An Introduction

Hi. Welcome to BourGroup and my blog. Phil

Phil Bour is a CERTIFIED FINANCIAL PLANNER(tm) professional since 2004, a Magna Cum Laude college graduate and an accounting professional for over 35+ years. I love numbers, statistics and economic history.

I am also an Enrolled Agent (EA) to represent taxpayers before the Internal Revenue Service and to prepare tax returns.

"Phil"osophy: I believe that you can manage your money on your own (not necessarily through individual stock selection but through mutual funds, ETF's and other solutions) once you receive some one-time, professional guidance. Why pay annual fees when there may be little added value? For additional information, first read the "An Introduction" label at the left. Then move on to others.

Wednesday, February 17, 2010

MPT - Modern Portfolio Theory

Modern Portfolio Theory (MPT) is a fancy term for developing an asset allocation strategy that combines different asset classes with low correlations with each other into an optimized combination of risk versus return. Since it was developed by Markowitz in 1952, some would say hardly "modern".

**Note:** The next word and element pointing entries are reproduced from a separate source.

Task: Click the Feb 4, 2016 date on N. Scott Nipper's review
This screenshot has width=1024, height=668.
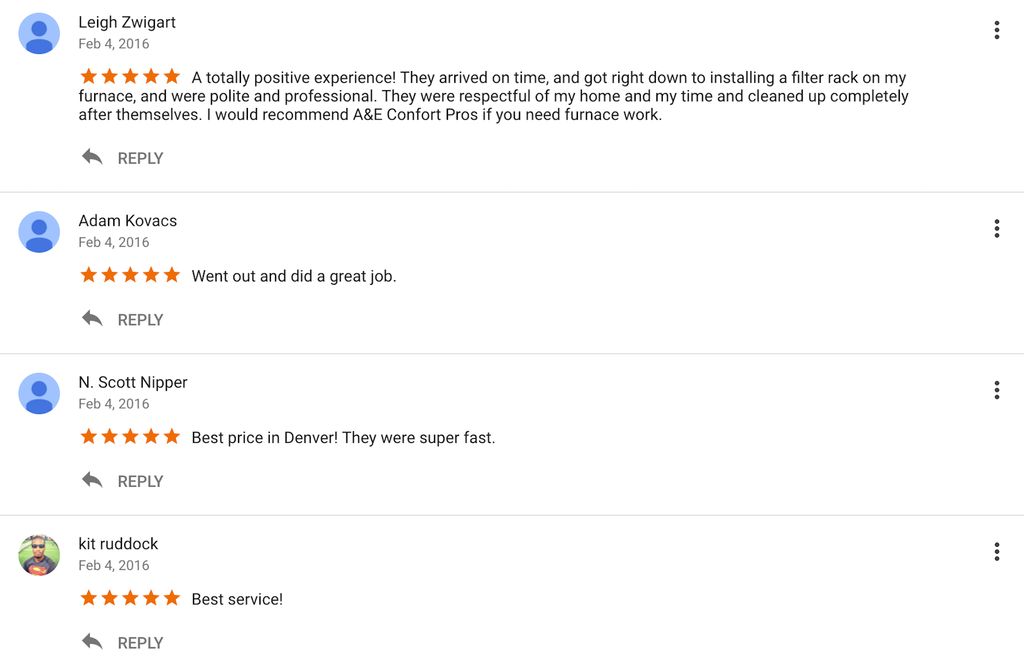Action: [x=113, y=403]
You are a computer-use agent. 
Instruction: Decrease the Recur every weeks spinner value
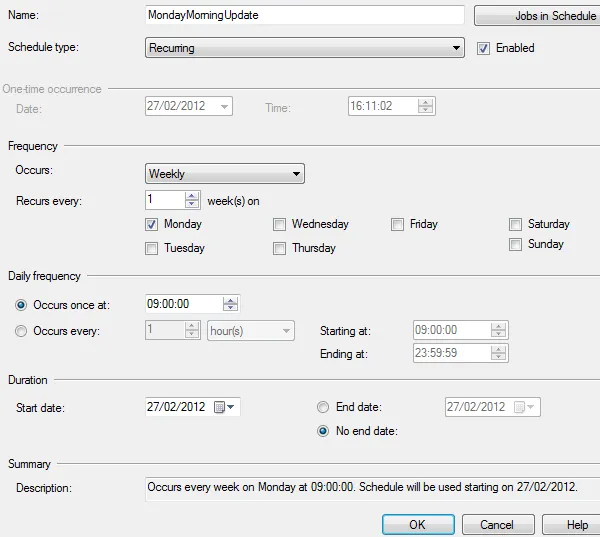tap(193, 205)
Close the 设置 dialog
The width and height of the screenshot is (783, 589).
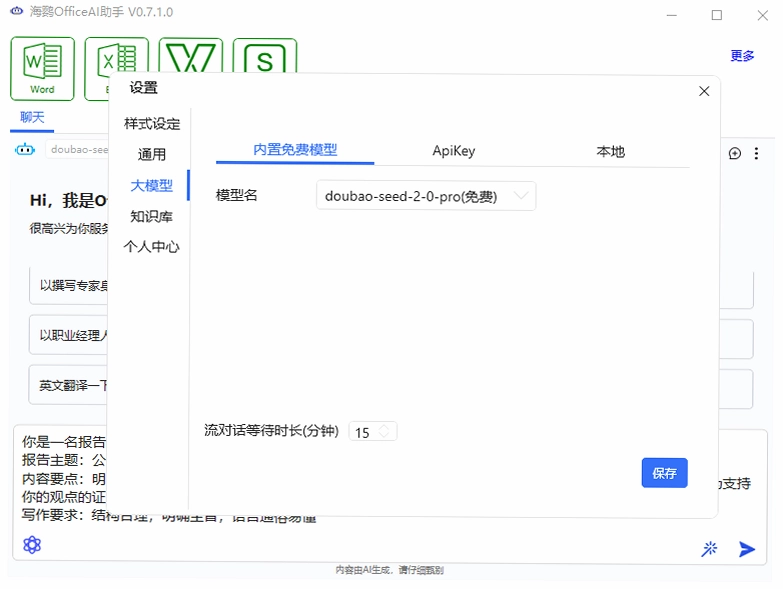[x=704, y=91]
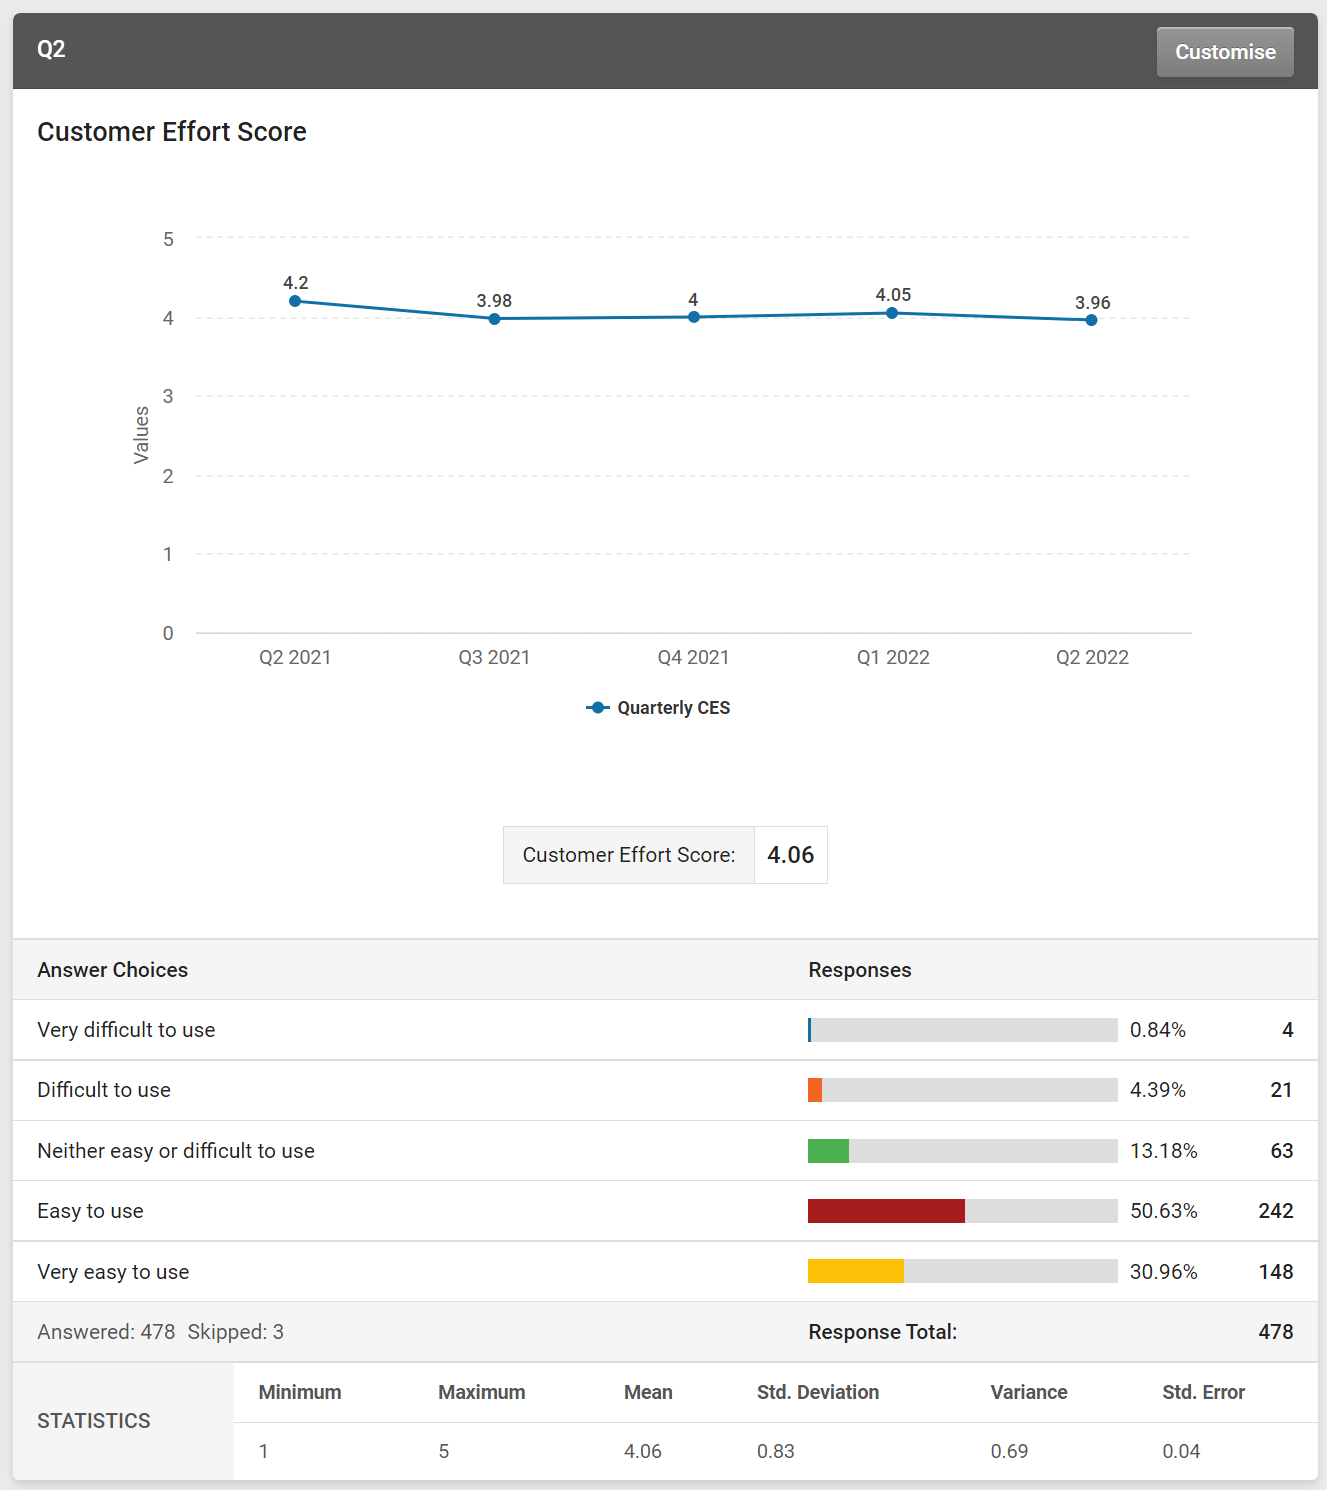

But it is modern and it does work. That is, over long time periods of regular and irregular distributions of investment returns and correlations it works. However, as Brian Dightman writes in the February 2010 issue of Financial Advisor magazine "...it fails miserably to model the frequency of extreme events over shorter time frames..."

So, be careful when you hear about new theories and strategies to manage your money. Over the long-term, asset allocation and diversification works. New theories abound these days but are mostly new market-timing strategies of one sort or another over short-term time frames.

Here are some that Mr. Dightman cites:

PMPT - Post-Modern Portfolio Theory (tries to identify that losses are worse than gains)
DPO - Dynamic Portfolio Theory (dynamic is just another word for market-timing)
GARCH - Generalized Auto-Regressive Conditional Heteroskedasticity (with univariate, bivariate and multi-variate steps in the optimization process)

Over the short-term, when markets plunge, all assets seem to go down together so the efforts made to have different assets with different correlations does not seem to work very well. But, keep in mind, that this is over a short period (meaning months to maybe 2-3 years).

Can individual investors really benefit from these so-called "sophisticated" strategies?